Task goal – Write out the line that contains "Task: Open the date range picker", then every following line to the end of the records below, with no other lines and no changes.

Provided entries –
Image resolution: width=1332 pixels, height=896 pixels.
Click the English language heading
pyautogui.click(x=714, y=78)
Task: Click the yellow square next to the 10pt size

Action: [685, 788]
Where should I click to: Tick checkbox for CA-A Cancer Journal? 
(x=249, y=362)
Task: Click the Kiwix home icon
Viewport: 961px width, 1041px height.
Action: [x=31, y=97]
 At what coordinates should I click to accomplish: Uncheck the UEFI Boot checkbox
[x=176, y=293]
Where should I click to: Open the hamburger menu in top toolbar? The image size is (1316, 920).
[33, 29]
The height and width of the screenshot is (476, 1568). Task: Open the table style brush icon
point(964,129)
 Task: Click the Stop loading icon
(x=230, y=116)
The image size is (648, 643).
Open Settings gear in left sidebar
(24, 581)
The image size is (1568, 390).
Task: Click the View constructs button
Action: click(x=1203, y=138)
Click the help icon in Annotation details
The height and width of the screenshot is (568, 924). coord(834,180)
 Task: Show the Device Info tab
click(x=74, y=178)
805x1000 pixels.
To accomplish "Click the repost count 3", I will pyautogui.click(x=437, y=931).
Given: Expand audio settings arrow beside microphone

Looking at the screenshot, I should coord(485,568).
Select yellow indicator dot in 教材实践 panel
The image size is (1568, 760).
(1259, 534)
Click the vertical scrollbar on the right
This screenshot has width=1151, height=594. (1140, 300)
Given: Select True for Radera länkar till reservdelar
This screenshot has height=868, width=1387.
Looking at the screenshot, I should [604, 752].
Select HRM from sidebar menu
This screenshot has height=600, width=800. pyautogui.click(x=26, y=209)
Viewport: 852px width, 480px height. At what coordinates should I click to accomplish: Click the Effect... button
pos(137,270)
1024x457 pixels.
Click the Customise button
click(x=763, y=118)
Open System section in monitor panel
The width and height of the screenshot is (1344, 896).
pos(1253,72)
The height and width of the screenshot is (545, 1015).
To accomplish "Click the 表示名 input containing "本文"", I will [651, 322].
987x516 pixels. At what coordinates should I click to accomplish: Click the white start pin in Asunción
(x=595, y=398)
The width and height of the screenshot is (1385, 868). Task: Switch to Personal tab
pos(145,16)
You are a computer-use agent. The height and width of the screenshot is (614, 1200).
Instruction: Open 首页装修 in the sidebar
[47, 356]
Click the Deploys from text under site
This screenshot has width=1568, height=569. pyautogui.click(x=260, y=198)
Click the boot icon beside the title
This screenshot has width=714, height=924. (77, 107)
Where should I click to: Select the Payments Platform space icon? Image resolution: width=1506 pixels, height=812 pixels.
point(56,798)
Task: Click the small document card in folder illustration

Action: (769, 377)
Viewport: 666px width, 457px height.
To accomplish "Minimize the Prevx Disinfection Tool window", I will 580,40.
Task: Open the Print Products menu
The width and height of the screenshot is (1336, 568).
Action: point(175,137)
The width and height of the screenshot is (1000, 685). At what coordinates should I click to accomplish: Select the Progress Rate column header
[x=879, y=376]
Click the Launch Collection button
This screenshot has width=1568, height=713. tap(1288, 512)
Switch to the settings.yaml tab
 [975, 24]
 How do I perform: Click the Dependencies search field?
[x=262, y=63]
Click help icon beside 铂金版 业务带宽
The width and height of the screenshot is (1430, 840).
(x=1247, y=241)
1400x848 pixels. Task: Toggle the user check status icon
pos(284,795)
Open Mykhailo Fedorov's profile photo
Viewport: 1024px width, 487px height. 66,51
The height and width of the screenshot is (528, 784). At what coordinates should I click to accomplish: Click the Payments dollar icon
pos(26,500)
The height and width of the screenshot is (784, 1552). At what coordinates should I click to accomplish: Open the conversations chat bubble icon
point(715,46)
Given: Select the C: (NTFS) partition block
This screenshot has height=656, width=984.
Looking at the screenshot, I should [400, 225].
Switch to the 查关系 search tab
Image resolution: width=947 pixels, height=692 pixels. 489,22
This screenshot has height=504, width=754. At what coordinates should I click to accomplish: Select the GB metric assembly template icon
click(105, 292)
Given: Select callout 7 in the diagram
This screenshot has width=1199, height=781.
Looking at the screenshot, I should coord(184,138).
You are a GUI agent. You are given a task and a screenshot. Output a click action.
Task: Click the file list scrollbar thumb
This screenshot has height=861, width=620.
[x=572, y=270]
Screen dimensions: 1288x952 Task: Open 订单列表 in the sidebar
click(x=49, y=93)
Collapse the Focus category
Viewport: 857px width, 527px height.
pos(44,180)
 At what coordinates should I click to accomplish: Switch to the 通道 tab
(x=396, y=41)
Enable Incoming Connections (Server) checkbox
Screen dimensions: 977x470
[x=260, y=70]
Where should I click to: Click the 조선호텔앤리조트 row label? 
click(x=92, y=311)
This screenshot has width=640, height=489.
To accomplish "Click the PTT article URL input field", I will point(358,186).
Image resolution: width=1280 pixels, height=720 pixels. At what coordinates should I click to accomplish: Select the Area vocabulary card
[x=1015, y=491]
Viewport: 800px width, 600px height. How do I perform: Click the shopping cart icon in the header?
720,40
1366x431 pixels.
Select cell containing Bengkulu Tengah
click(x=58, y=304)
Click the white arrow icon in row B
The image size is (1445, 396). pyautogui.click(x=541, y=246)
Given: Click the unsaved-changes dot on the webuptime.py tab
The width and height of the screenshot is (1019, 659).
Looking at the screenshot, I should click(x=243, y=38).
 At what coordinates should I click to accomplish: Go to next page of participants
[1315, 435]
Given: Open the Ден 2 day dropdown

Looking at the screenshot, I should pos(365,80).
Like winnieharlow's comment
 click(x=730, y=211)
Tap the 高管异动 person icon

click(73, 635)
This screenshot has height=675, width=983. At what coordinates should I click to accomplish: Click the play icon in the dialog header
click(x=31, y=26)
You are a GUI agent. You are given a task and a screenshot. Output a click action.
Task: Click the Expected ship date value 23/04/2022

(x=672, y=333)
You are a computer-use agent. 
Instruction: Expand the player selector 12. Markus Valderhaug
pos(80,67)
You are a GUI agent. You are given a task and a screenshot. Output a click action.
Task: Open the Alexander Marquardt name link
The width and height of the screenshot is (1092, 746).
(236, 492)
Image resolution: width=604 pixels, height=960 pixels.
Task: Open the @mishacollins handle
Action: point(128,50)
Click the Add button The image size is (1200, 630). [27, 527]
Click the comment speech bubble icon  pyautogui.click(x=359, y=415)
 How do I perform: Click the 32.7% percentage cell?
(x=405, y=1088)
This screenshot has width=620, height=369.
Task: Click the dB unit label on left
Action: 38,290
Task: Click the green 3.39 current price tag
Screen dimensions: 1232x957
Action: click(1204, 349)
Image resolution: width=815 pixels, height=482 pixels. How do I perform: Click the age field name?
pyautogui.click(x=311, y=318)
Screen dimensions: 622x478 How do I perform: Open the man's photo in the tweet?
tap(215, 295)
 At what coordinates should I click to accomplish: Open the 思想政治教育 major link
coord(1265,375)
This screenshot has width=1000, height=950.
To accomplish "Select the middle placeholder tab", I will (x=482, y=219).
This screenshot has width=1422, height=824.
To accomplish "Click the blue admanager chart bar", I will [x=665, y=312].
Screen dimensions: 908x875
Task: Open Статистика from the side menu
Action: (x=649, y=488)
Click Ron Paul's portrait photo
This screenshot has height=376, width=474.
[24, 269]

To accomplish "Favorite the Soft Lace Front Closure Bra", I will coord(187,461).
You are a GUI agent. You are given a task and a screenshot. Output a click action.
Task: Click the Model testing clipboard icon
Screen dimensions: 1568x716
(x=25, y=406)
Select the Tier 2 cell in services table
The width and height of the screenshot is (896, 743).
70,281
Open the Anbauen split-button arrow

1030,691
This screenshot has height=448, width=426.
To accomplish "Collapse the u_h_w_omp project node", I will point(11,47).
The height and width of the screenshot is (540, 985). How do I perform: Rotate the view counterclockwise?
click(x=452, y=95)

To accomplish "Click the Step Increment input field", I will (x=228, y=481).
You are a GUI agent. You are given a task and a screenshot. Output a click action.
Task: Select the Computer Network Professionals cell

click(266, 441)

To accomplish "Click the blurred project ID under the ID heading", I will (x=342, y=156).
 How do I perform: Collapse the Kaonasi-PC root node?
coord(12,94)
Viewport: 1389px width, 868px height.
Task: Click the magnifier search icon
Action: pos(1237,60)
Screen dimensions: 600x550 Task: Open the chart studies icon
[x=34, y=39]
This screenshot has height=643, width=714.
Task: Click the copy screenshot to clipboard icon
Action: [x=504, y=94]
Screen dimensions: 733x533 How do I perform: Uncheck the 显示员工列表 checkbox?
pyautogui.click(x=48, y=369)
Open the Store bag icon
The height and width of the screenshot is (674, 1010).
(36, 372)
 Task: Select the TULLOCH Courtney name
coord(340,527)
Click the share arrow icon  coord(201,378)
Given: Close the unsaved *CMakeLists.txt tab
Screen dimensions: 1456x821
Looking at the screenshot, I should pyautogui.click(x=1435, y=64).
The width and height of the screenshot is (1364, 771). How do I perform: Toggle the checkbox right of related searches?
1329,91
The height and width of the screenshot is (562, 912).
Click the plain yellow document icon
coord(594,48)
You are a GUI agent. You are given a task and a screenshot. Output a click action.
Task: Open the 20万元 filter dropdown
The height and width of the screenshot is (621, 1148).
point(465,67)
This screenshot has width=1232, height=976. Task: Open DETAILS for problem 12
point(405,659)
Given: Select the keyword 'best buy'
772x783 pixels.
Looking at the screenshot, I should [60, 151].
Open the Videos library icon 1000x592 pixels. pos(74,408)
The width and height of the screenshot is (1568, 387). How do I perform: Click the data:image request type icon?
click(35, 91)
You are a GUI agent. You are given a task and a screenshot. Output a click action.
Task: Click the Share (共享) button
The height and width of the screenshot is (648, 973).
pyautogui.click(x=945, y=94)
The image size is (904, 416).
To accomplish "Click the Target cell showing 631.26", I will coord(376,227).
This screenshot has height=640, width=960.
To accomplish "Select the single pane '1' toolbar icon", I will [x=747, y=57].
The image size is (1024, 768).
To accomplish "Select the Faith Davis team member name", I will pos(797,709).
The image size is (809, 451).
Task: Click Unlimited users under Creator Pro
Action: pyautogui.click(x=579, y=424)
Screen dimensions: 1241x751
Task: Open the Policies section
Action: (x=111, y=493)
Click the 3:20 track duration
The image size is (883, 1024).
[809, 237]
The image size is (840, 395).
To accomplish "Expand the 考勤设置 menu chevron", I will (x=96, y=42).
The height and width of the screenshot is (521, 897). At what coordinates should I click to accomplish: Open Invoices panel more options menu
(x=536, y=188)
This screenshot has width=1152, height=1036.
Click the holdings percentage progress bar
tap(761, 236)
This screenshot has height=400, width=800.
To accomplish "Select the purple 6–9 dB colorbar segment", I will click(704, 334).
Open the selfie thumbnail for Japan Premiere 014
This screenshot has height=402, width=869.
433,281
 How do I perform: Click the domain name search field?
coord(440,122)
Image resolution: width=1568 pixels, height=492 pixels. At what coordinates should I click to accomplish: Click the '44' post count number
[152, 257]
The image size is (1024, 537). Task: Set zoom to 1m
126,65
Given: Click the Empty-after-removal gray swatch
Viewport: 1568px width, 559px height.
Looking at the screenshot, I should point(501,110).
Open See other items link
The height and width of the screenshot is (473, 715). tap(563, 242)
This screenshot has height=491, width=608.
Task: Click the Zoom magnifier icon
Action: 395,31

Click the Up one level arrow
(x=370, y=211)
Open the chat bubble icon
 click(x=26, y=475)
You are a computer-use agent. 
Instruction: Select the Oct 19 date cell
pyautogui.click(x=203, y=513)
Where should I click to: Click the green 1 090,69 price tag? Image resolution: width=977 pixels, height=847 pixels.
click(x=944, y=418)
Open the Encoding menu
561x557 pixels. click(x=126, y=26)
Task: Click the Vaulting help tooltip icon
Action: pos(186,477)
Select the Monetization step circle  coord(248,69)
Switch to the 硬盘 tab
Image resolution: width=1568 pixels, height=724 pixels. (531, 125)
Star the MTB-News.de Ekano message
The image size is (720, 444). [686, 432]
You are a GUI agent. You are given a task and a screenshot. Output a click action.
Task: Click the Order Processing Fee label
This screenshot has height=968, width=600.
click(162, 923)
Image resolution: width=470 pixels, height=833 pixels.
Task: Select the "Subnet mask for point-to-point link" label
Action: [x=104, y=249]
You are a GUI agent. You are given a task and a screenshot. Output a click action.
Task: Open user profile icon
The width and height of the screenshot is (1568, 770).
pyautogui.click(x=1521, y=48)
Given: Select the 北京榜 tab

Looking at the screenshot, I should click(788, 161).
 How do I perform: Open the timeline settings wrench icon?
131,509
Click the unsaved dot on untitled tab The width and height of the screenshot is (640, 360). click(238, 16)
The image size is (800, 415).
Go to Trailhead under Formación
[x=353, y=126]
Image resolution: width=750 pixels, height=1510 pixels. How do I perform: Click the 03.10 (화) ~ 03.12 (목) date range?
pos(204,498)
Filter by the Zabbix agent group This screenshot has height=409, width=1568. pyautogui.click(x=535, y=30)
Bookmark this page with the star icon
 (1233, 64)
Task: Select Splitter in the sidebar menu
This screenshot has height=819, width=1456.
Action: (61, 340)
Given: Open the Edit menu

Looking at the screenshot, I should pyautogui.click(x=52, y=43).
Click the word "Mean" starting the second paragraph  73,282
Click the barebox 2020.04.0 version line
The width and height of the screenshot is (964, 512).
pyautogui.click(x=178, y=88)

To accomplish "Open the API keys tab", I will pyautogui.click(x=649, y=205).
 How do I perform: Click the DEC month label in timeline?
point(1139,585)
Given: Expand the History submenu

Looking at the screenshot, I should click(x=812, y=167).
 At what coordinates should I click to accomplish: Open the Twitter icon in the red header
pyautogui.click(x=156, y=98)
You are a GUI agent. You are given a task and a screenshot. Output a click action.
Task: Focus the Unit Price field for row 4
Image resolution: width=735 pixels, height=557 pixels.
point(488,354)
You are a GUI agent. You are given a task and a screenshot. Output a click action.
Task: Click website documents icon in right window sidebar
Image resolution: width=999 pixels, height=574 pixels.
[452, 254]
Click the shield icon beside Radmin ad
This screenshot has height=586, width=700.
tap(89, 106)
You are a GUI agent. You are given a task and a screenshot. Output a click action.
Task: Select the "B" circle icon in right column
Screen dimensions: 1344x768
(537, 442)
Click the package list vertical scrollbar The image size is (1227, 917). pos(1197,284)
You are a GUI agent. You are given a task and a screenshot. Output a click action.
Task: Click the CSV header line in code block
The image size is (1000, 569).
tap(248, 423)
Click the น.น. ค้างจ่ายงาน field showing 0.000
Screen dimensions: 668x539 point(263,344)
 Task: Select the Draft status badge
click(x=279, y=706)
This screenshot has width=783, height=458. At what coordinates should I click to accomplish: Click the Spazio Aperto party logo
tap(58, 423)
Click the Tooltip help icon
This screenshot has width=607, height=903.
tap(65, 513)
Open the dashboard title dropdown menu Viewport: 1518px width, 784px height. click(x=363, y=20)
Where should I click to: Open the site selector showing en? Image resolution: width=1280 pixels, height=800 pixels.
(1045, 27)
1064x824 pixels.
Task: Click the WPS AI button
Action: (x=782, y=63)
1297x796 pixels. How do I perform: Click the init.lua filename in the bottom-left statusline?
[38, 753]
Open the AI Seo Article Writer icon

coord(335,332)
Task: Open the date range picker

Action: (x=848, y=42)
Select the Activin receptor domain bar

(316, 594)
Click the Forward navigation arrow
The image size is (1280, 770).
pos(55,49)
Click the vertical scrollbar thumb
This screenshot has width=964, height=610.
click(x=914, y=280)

Reply –
Task: Open the date range picker

Action: (x=848, y=42)
Select the Activin receptor domain bar

(316, 594)
Click the Forward navigation arrow
The image size is (1280, 770).
pos(55,49)
Click the vertical scrollbar thumb
This screenshot has width=964, height=610.
click(x=914, y=280)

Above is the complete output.